JunkScience: How does this photo debunk EPA’s most important ‘scientific’ claim?
The U.S. Environmental Protection Agency’s most powerful regulatory weapon is its ability to regulate fine particulate matter (like soot and dust) in outdoor air. This fine particulate matter is called PM2.5 (pronounced “Pee-Em-Two-Point-Five”). PM2.5 is about 1/20 the width of a human hair. PM2.5 may be natural (e.g., forest fires, volcanoes, dust, pollen, mold) or manmade (e.g., power plant smokestacks, vehicle exhaust).

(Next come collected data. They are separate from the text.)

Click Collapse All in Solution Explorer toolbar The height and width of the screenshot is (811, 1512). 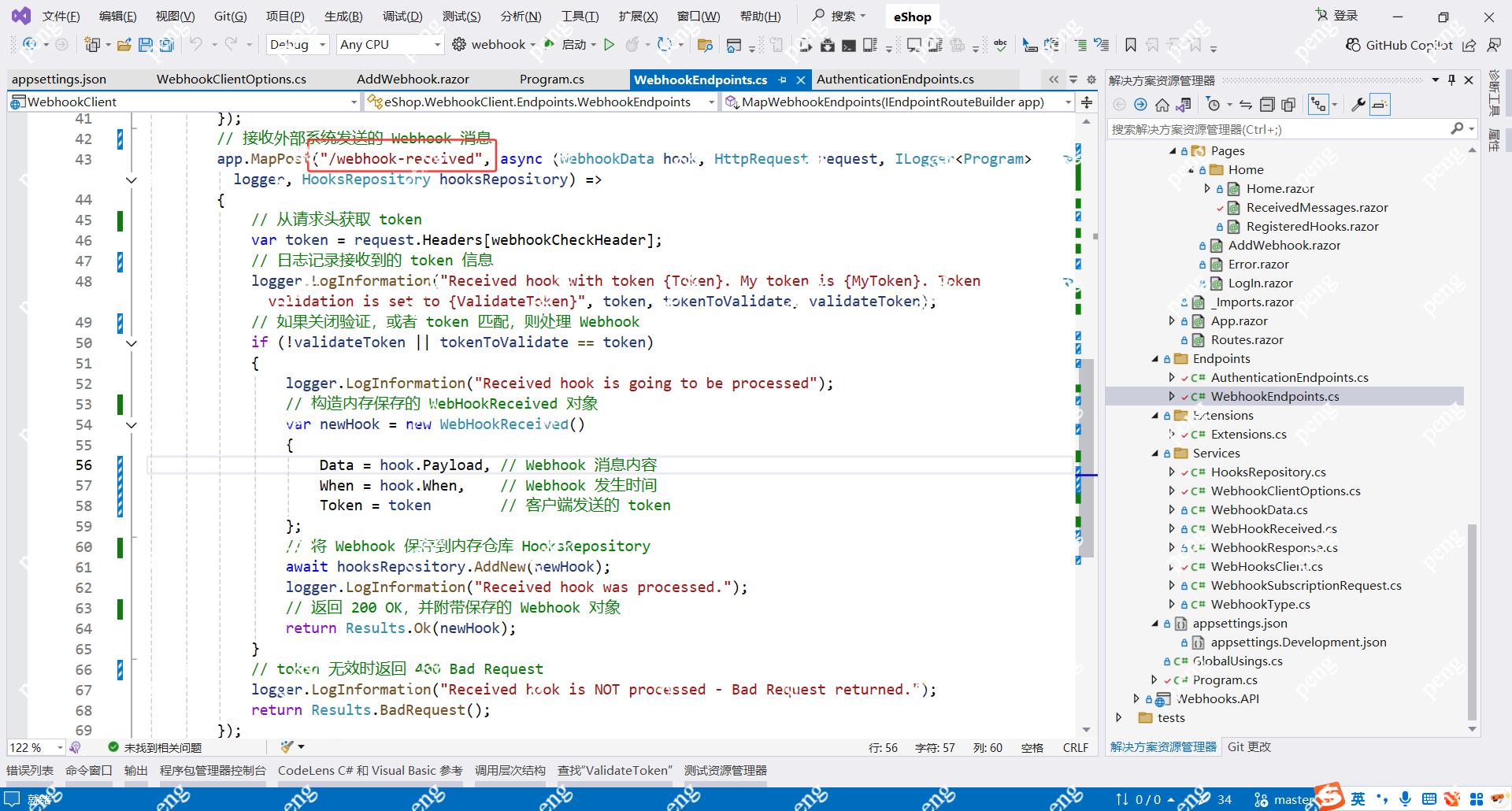pyautogui.click(x=1267, y=105)
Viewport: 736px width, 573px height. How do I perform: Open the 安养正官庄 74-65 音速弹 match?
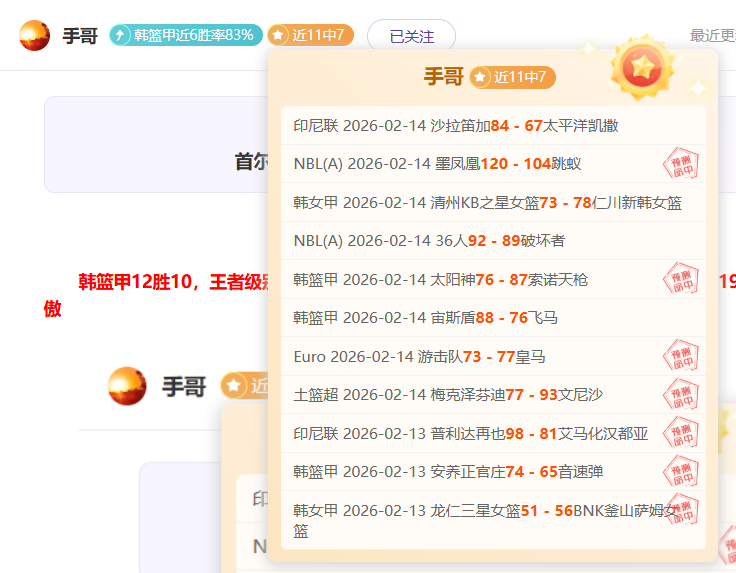pyautogui.click(x=448, y=471)
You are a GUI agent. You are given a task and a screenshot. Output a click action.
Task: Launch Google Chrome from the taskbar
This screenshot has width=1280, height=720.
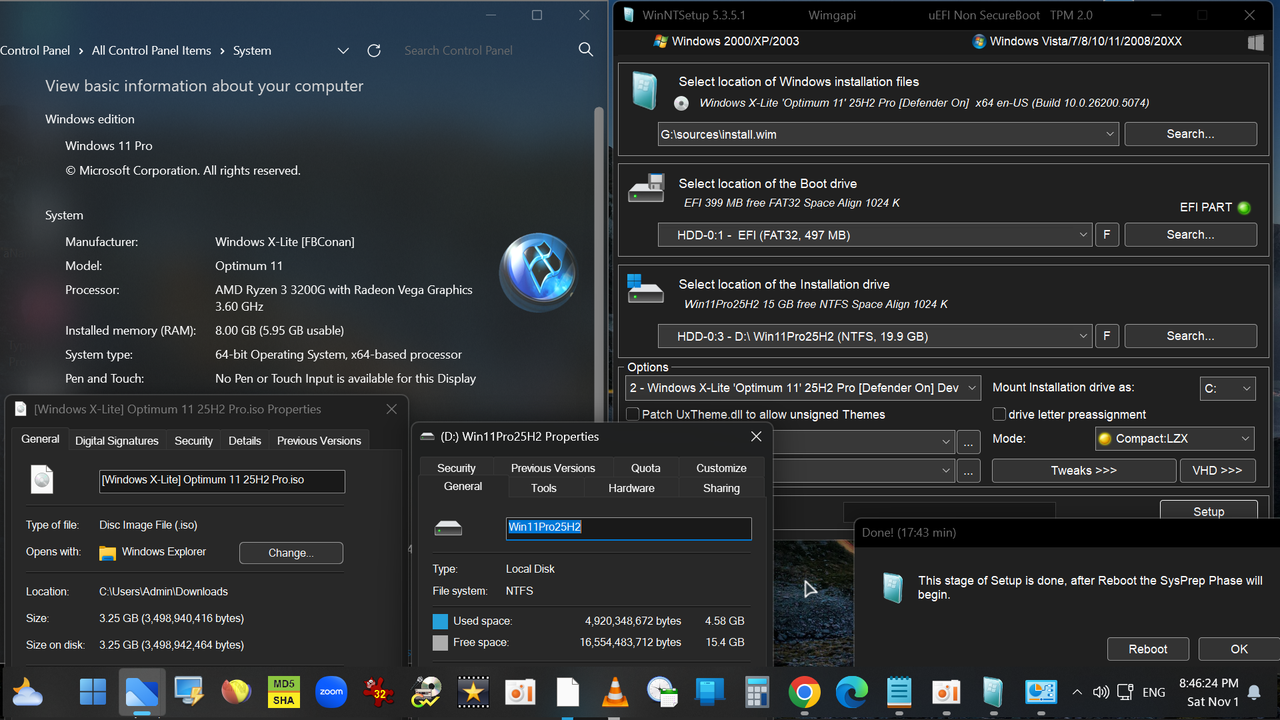point(805,691)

The EPA has used PM2.5-based regulations to help destroy the U.S. coal industry. These include the Cross-State Air Pollution Rule and Mercury Air Transport Standards. The EPA relied more on PM2.5 than greenhouse gases to justify its global warming rules known as the Clean Power Plan. The EPA’s recent ozone rules, reputed to be the most expensive EPA rules ever, are about 90% dependent on EPA’s claims about PM2.5.
The EPA claims that stringent regulation of PM2.5 is necessary because PM2.5 supposedly kills hundreds of thousands of Americans annually after either long-term (decades) or short-term (hours, days) inhalation exposures (i.e., breathing normal air).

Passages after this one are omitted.